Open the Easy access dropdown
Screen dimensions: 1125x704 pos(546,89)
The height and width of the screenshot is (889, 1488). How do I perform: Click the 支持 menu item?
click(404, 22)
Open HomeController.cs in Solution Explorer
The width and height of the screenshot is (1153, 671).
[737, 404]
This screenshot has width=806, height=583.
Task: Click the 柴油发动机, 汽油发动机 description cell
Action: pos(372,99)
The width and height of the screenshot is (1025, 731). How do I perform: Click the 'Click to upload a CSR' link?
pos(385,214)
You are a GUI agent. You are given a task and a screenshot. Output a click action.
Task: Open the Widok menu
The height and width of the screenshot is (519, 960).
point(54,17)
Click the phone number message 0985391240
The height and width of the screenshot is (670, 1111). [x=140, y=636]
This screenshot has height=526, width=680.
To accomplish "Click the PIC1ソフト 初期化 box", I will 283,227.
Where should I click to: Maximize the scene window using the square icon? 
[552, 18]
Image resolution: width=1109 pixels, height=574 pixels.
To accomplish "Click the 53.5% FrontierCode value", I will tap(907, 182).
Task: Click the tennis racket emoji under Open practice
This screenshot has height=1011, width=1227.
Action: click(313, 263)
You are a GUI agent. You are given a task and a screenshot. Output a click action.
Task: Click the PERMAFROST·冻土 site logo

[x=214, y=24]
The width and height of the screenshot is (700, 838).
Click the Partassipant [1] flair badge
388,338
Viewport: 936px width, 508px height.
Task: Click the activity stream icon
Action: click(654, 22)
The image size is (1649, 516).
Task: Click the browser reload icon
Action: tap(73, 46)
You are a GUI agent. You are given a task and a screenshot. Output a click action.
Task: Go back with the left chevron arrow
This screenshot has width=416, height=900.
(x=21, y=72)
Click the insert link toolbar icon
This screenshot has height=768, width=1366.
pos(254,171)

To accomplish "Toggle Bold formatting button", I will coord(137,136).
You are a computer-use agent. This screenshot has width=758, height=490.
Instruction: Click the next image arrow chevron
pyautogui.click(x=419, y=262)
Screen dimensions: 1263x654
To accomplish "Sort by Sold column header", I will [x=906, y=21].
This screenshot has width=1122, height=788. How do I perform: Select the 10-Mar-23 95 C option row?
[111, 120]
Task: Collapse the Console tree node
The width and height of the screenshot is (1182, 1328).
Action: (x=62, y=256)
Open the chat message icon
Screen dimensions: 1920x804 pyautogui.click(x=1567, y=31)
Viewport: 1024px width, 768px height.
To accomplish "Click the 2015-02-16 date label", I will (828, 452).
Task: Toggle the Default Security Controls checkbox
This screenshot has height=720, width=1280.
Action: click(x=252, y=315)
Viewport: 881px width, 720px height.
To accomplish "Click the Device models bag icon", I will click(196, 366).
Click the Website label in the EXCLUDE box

* **WORK REQUEST**: Your job is to restate all of the data word for word.

* **WORKED SOLUTION**:
Open the Easy access dropdown
Screen dimensions: 1125x704 pos(546,89)
The height and width of the screenshot is (889, 1488). How do I perform: Click the 支持 menu item?
click(404, 22)
Open HomeController.cs in Solution Explorer
The width and height of the screenshot is (1153, 671).
[737, 404]
This screenshot has width=806, height=583.
Task: Click the 柴油发动机, 汽油发动机 description cell
Action: pos(372,99)
The width and height of the screenshot is (1025, 731). How do I perform: Click the 'Click to upload a CSR' link?
pos(385,214)
You are a GUI agent. You are given a task and a screenshot. Output a click action.
Task: Open the Widok menu
The height and width of the screenshot is (519, 960).
point(54,17)
Click the phone number message 0985391240
The height and width of the screenshot is (670, 1111). [x=140, y=636]
This screenshot has height=526, width=680.
To accomplish "Click the PIC1ソフト 初期化 box", I will 283,227.
Where should I click to: Maximize the scene window using the square icon? 
[552, 18]
Image resolution: width=1109 pixels, height=574 pixels.
To accomplish "Click the 53.5% FrontierCode value", I will tap(907, 182).
Task: Click the tennis racket emoji under Open practice
This screenshot has height=1011, width=1227.
Action: click(313, 263)
You are a GUI agent. You are given a task and a screenshot. Output a click action.
Task: Click the PERMAFROST·冻土 site logo

[x=214, y=24]
The width and height of the screenshot is (700, 838).
Click the Partassipant [1] flair badge
388,338
Viewport: 936px width, 508px height.
Task: Click the activity stream icon
Action: click(654, 22)
The image size is (1649, 516).
Task: Click the browser reload icon
Action: tap(73, 46)
You are a GUI agent. You are given a task and a screenshot. Output a click action.
Task: Go back with the left chevron arrow
This screenshot has width=416, height=900.
(x=21, y=72)
Click the insert link toolbar icon
This screenshot has height=768, width=1366.
pos(254,171)

To accomplish "Toggle Bold formatting button", I will coord(137,136).
You are a computer-use agent. This screenshot has width=758, height=490.
Instruction: Click the next image arrow chevron
pyautogui.click(x=419, y=262)
Screen dimensions: 1263x654
To accomplish "Sort by Sold column header", I will [x=906, y=21].
This screenshot has width=1122, height=788. How do I perform: Select the 10-Mar-23 95 C option row?
[111, 120]
Task: Collapse the Console tree node
The width and height of the screenshot is (1182, 1328).
Action: (x=62, y=256)
Open the chat message icon
Screen dimensions: 1920x804 pyautogui.click(x=1567, y=31)
Viewport: 1024px width, 768px height.
To accomplish "Click the 2015-02-16 date label", I will (828, 452).
Task: Toggle the Default Security Controls checkbox
This screenshot has height=720, width=1280.
Action: click(x=252, y=315)
Viewport: 881px width, 720px height.
To accomplish "Click the Device models bag icon", I will click(196, 366).
Click the Website label in the EXCLUDE box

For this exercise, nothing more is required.